The United Arab Emirates was hit by a coordinated wave of Iranian strikes this weekend, targeting the federation’s critical infrastructure and luxury hospitality sector. Plumes of smoke were seen rising from Dubai International Airport following reports of a drone incursion, while separate blazes broke out at the Fairmont and Burj Al Arab hotels. In Abu Dhabi, a lethal strike on Zayed International Airport killed one person and wounded seven others, and the French base in the capital was also struck.

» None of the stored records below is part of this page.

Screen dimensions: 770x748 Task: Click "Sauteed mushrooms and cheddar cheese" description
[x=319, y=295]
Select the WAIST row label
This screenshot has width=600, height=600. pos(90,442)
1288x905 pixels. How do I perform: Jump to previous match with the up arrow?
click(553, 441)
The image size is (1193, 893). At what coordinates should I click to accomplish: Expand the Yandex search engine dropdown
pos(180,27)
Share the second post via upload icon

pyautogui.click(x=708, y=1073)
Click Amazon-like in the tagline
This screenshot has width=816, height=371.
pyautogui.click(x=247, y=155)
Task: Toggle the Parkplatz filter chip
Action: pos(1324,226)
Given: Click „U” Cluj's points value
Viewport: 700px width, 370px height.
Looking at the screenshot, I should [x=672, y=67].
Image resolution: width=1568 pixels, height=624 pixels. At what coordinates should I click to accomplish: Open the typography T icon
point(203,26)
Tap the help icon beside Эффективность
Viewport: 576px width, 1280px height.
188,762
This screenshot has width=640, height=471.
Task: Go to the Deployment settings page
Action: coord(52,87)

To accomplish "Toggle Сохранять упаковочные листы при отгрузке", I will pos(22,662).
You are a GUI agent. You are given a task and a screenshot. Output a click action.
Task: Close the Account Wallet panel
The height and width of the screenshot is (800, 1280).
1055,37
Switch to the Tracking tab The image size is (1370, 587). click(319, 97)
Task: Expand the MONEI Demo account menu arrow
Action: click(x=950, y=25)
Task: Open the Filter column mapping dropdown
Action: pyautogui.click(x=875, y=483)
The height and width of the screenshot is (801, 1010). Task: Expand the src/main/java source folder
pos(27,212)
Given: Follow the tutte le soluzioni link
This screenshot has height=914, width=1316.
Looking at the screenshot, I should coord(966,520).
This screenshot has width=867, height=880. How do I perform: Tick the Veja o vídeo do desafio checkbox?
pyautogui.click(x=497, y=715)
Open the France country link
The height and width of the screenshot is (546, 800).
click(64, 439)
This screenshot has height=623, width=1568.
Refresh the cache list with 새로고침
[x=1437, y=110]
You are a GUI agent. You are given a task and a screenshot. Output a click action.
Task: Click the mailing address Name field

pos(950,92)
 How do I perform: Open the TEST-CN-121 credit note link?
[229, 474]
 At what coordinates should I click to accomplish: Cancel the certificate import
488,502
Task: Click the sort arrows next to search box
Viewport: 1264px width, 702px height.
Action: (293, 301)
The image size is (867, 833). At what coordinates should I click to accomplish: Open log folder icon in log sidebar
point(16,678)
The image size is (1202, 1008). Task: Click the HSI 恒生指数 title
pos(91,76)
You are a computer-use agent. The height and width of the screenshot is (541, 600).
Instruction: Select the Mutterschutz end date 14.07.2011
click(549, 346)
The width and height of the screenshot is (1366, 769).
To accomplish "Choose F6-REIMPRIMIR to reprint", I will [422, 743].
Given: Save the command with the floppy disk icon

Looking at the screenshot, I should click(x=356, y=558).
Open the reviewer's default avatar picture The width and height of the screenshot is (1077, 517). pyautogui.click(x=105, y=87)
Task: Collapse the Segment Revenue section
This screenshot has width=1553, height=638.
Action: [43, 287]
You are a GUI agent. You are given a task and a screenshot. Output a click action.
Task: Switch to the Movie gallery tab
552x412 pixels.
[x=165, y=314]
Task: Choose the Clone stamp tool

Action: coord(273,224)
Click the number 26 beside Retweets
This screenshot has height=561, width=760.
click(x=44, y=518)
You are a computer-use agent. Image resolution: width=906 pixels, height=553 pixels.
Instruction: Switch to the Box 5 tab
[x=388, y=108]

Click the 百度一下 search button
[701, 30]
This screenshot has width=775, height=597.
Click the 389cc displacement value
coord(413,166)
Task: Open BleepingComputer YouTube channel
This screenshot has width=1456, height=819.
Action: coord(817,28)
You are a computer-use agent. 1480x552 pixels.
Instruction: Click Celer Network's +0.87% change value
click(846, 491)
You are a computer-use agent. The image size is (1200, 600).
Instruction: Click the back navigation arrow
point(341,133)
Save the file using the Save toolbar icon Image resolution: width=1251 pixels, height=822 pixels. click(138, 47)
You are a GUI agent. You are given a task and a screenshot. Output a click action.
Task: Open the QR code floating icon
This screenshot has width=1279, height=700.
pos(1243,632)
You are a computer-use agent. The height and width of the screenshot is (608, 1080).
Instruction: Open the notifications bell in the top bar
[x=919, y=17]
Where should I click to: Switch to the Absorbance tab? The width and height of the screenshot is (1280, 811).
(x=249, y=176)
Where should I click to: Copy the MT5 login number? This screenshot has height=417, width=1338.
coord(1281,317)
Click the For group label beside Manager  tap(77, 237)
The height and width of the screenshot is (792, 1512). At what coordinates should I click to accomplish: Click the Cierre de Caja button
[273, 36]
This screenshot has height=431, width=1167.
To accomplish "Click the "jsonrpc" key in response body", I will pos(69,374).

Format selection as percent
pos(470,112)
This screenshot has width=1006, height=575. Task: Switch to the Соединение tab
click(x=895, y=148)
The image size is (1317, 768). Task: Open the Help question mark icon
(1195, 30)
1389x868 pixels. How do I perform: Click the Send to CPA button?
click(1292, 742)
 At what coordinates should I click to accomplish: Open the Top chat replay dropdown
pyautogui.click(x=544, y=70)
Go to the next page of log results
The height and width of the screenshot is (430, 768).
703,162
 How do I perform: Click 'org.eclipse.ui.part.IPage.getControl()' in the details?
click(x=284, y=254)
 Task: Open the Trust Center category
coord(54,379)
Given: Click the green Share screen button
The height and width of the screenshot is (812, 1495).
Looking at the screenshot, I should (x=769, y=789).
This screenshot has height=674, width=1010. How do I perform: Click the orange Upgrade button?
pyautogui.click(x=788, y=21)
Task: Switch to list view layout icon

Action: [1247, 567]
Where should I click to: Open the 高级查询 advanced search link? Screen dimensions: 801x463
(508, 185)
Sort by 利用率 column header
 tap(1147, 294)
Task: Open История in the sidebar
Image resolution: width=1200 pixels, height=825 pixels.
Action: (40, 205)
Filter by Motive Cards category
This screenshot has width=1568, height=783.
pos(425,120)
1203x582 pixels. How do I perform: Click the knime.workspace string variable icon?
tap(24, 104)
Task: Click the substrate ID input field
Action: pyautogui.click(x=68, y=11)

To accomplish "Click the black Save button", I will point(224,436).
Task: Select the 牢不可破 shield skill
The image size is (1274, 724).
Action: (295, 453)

For the global elite who have relocated to the UAE in recent years — hedge fund managers, private equity executives, tech entrepreneurs — the scenes were jarring. This was supposed to be the tax-efficient sanctuary insulated from Middle Eastern turbulence, the haven and sometimes for some the heaven. The country attracted billions in foreign investment and marketed itself as existing in a security bubble apart from its volatile neighbourhood. That narrative shattered over a single weekend.
In fact, Iran’s barrage of missiles and drones targeting the UAE should have been entirely predictable. Tehran has been telegraphing this response for years. Ever since the UAE signed the Abraham Accords in 2020, Iran has been rattling its sabre. The editor of the newspaper Kayhan, who is appointed as a mouthpiece for the Supreme Leader, openly labelled the Emirates a target. At the same time, military leaders in Tehran warned that a partnership with Israel would put a massive bullseye on the country’s back. In 2022, Iran-backed Houthis struck Abu Dhabi with missiles and drones, killing three civilians.
Economic ripples were felt almost immediately. With Emirates grounding its entire fleet and Dubai International, one of the world’s busiest hubs, barely functioning, the city has come to a standstill. Furthermore, the UAE’s stock markets will be closed for the next two days.
What’s striking is that so many sophisticated investors appeared blindsided by elementary geopolitical risk. There is no excuse for that since this is not the first time businesses have paid the price for ignoring geopolitical context. When Russia invaded Ukraine in 2022, Western firms with Ukrainian contractors found themselves scrambling without contingency plans. Four years later, the same pattern unfolds in the Gulf. The UAE is absolutely one of the world’s safest countries domestically. Crime is virtually nonexistent. But domestic safety and geopolitical exposure are different calculations. The UAE sits across the Strait of Hormuz from a hostile Iranian regime armed with ballistic missiles and proxy forces. Its normalisation with Israel and hosting of US military assets at Al Dhafra Air Base made it an obvious target.
Financial firms are learning an expensive lesson: understanding where your operations sit on the geopolitical chessboard is not optional.
The attacks expose a fundamental miscalculation. Many businesses assumed the UAE was going to remain immune to Iranian aggression. They confused diplomatic agility with strategic invulnerability. That assumption has been explosively disproven. The UAE received more than 700 Iranian missiles and drones. The message for global business is unambiguous: there is no substitute for rigorous geopolitical risk assessment. Moving operations to a country because of attractive tax rates without understanding its regional security environment is corporate malpractice.
This doesn’t mean companies should abandon the UAE. The country remains extraordinarily well-governed and economically dynamic. However, the bottom line is preparedness. Risk models must account for geopolitical realities that corporate executives have preferred to ignore. Contingency plans must address not only domestic instability but also regional conflicts that can disrupt operations at a moment’s notice.
Iran is not going away. Tehran’s barrage, which has left at least 3 dead and more than 50 wounded in the UAE, should serve as a wake-up call. When global rivalries and regional wars clash, there is no such thing as a ‘safe’ place. It’s all about deciding which risks you’re willing to take. Reality will hit you hard if you try to look away.